___ 提供文章 ___
シアター風姿花伝「いま、ここにある武器」プレビュー初日観てきました✨
{40372CEB-A652-4DD7-9B77-45A075B111E8}

こちら↓あらすじ(HPより)。
航空力学の研究者が、民間人の誤爆を防ぐためと信じて<無人飛行機誘導プログラム>を開発する。しかし、そのプログラムは国家と軍需産業の取引に利用されてしまう。彼は兄にそのことを批難され苦悩するが・・・。
<平和のために>政府プロジェクトの一員となった男の葛藤を軸に、連綿と続く戦争の背景にある国家・企業そして人間達の姿を描く。

と、いうもの。
キャストは
ネッド…千葉哲也
ダン…中嶋しゅう
ロス…那須佐代子
ブルックス…斉藤直樹
です。
若干ネタバレ気味なので、気になる方は◆の間をすっ飛ばしてください

◆◆◆◆◆◆◆◆◆◆◆

ワタシね、前の日記に書いたように、違う方の演出でも観てるのですが…
こんなに面白かったっけ!?
というのが、正直な感想です(^_^;)
どっちにも、しゅうさん同じ役で出演中されてますが…本当に面白かったです

冒頭のネッドとダンの会話から、作品に引き込まれます。
___ 提供情報 ___
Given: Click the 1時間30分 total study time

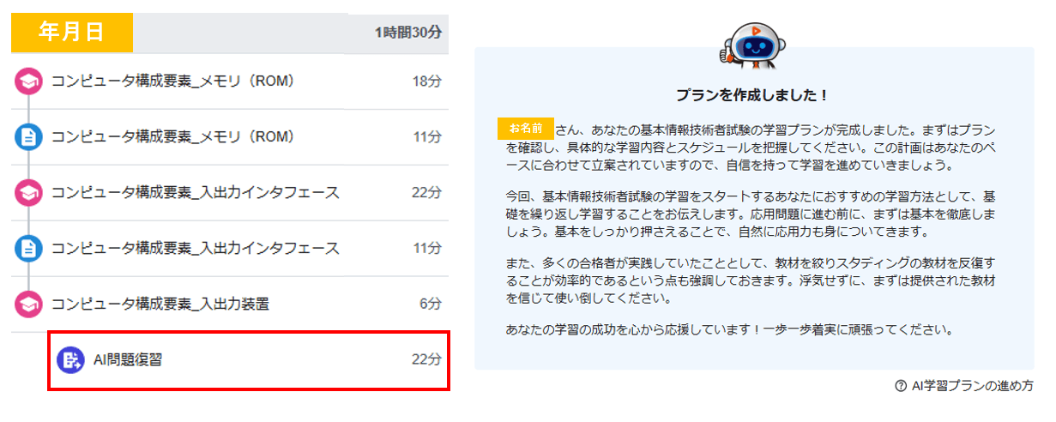Looking at the screenshot, I should [407, 33].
___
指示 1 -
「いま、ここにある武器」の感想文で、ロスを演じているのは誰ですか。
指示 2 -
「いま、ここにある武器」の感想文を、最後の文に続けて書き進めてください。

回答 1 -
那須佐代子です。

回答 2 -
ダンの衣装がすんごい可愛い(笑)…のですけど、2人の軽妙な会話&やり取りに笑ってると、不意にゾワリとするモノがやってきて。「え、この人、何言ってるの?」っていう。さっきまで話していた相手が、知らない人みたいに思える。←この辺の、しゅうさんの台詞聞いてたら切なくて涙出た:( ´◦ω◦`):

ネッドは自分の発明が軍事転用可能であることは理解していた。けれど、被害を「必要最低限」に止められる、素晴らしいものだと思っていた。
機械はミスをしない、と信じているから。
人を「殺す」兵器の話を、嬉々として…笑顔で話すネッドが怖くなります。褒めてもらえる、と思ってたのかなって。
ダンの「情報そのものが間違っていたら」「意図的に、間違えていたら」という問いに答えられない。その可能性は「想定外」だったから。
そして、観ているワタシたちは「想定外」は起こることだと、もう知っている。
あと、2010年よりドローンとかも身近なものになっていて。そのぶん、内容がより現実味を覚えたというのもあるかも。←前は少し近未来な感じがあった

そしてネッドは、モラルと良心、個々の正義と利益に追い詰められていく。ネッドだけでなく、ダンも。

劇中、カラシニコフや原爆が例にあげられていますが…この間観た「コペンハーゲン」のハイゼンベルクたちの原子力の話や、先日テレビで見た、原爆を作った人たち、原爆を落とした飛行機に乗っていた人たちの話。
それから、第一次世界大戦の頃に毒ガスを発明したハーバー(奥さんが哀しい)のような人たちのことを考えます。←ハーバーは知るとツライのでぜひ
「武器」「兵器」というと過去を振り返るけど…でも、この作品で恐ろしい&すごいところは、今なお「作り続けられている」現実を描いていること。
そして、ロス(那須さんがアクティブでとても素敵で、キレッキレでした✨)のように兵器は「産業」として儲かる、という現実も。

戦争によって様々なものが発明されて、技術が進んだのは事実だと思います。だけど、でも、観ているワタシは、冒頭のネッドの言葉には頷けない。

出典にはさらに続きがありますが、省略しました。